I can't say that the lossless audio here packs the sonic punch to match. Presented in 16-bit, two-channel mono, this DTS-HD Master Audio track is kinda mid-range-y, with a dull low-end and – even with all those falsettos! – nothing in the way of crystalline highs. Even the brief introductions by Jimmy Savile wind up sounding rather lackluster:
These couple dozen numbers are all still listenable enough, but they won't stack up well next to the vinyl you have laying around. Honestly, I suspect this disc wouldn't have sounded all that different if I'd pumped it through the built-in speakers on my TV rather than through my home theater rig. I would never expect Go Go Mania! to rival newly-remastered editions of these same records, but I can't help but thinking it ought to sound at least a bit better than this. Fine, but no great shakes:
The visual end of the presentation is even more disappointing. The scope image is extremely soft and lacking in anything resembling fine detail. Film grain is present but more coarse and less distinct than I'd liked to have seen. As colorful as Go Go Mania!'s set design is, there's no pop to its palette. Highlights have a tendency to clip badly. It's unclear what elements were used or how old this master is, but this presentation sure looks like a relic from another era.
Go Go Mania! arrives on a BD-25 disc at something close enough to its original aspect ratio of 2.35:1. A set of optional English subs is also along for the ride, as is a newly-recorded commentary track.
- Audio Commentary: I know I'm among my people when Bryan Reesman and Jeff Slate tear off on a tangent about how The Eagles represent the death of rock 'n roll. Their commentary together is terrific, both in the rapport they have with one another as well as their encyclopedic knowledge of all things rock. Seemingly off the tops of their heads, they can cite other films and TV programming incorporating this same footage of The Beatles' 1963 Royal Command Performance. Reesman and Slate chart the etymology of the phrase "pop gear", point out the connections that Beatles manager Brian Epstein had to so many of the acts on the bill here, delve into the stripped-down rock drumming styles on that side of the pond, and note how these well-dressed musicians want to be Cliff Richards and the Shadows rather than resemble a certain fab foursome.

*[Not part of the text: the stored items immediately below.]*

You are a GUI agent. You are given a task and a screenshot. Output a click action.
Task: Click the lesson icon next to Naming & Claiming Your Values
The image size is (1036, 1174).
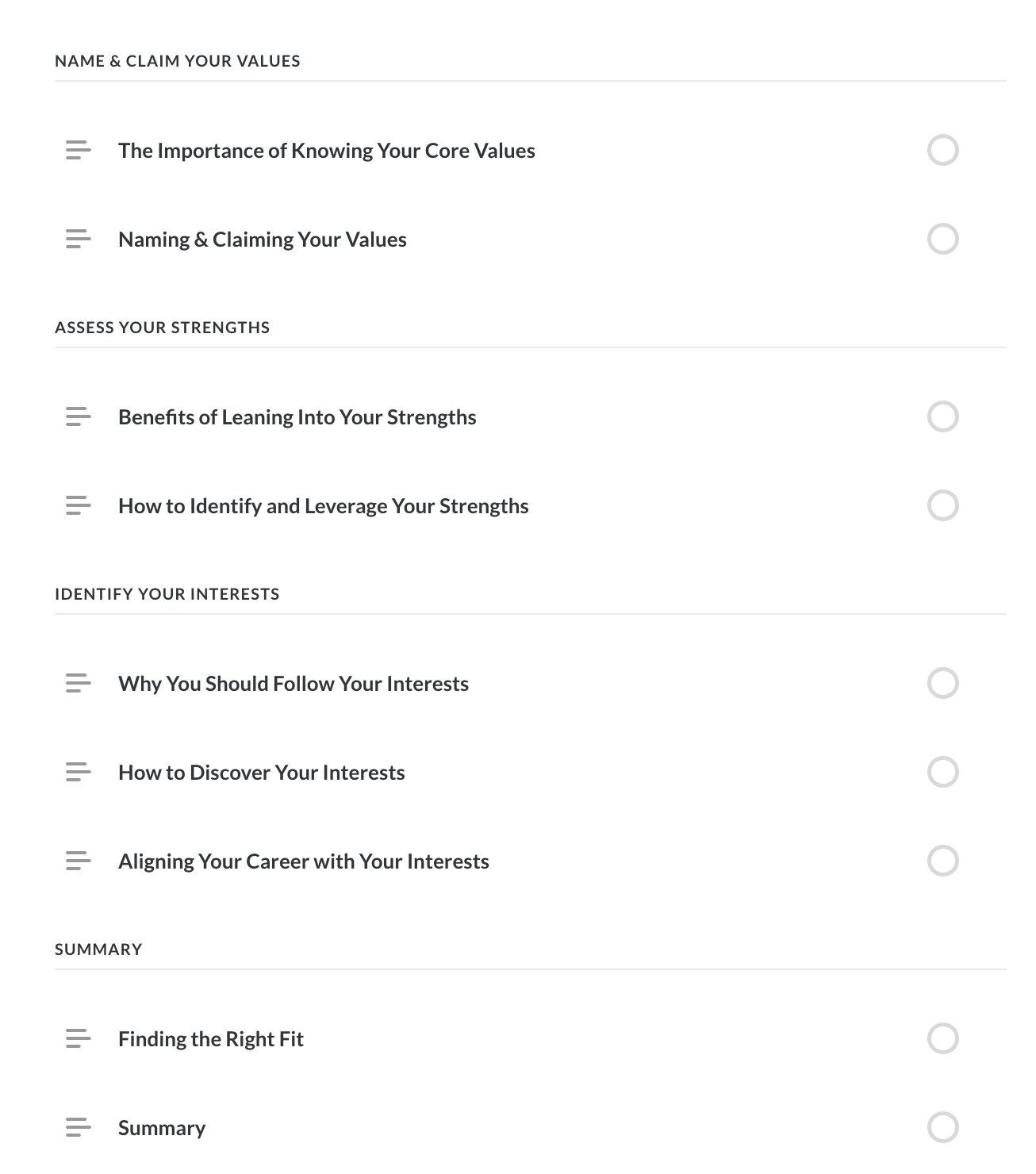click(78, 239)

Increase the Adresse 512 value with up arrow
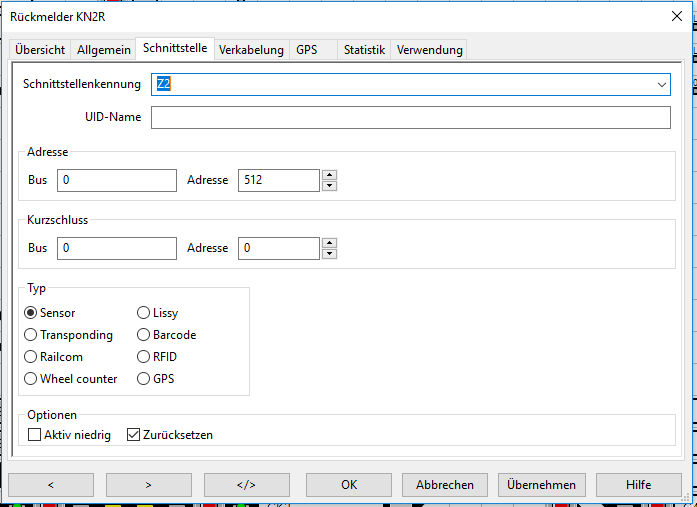(330, 175)
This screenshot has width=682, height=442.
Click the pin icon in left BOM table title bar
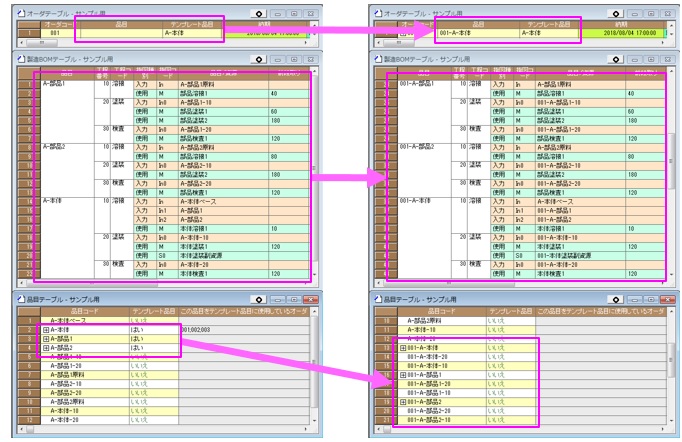click(259, 61)
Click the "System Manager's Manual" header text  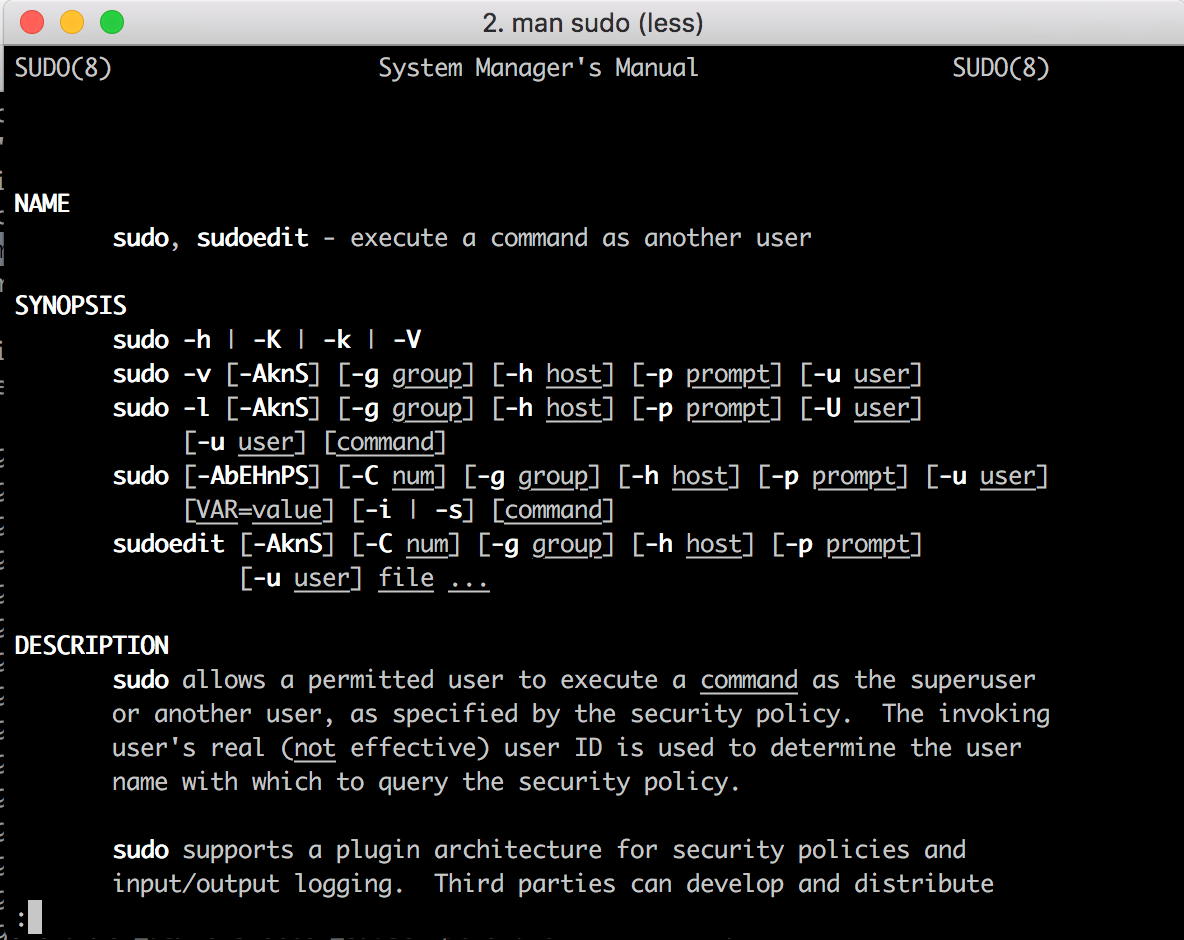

And the two of them unleash such a wealth of trivia: Fleetwood Mac's Christine McVie performing in a different incarnation of The Rockin' Berries, Honey Lantree from The Honeycombs perhaps being the first female rock drummer, the rarity of American-made guitars being in the hands of British bands at the time, and that the guitarist with the deep voice with The Spencer Davis Group is none other than a fifteen-year-old Steve Winwood. If you pick up this Blu-ray disc and don't give its commentary a spin, you're doing it wrong.
Also included are trailers for the Elvis vehicle Clambake and That'll Be the Day.
The Final Word
Go Go Mania! is a spectacular time capsule, collecting proto-music video-style performances of infectiously catchy songs from a slew of British artists – several of whom successfully Invaded, while others quickly faded into obscurity. Although I'm sure this disc represents the best elements made available by Studiocanal, I'll admit to being let down by the presentation. It doesn't help that part of me suspects that this is the sort of curiosity I'm thankful to have seen once but am unlikely to revisit all that often. Hesistantly Recommended, and I'm more likely to have said Rent It / Stream It if Go Go Mania! were available on any VOD or streaming services.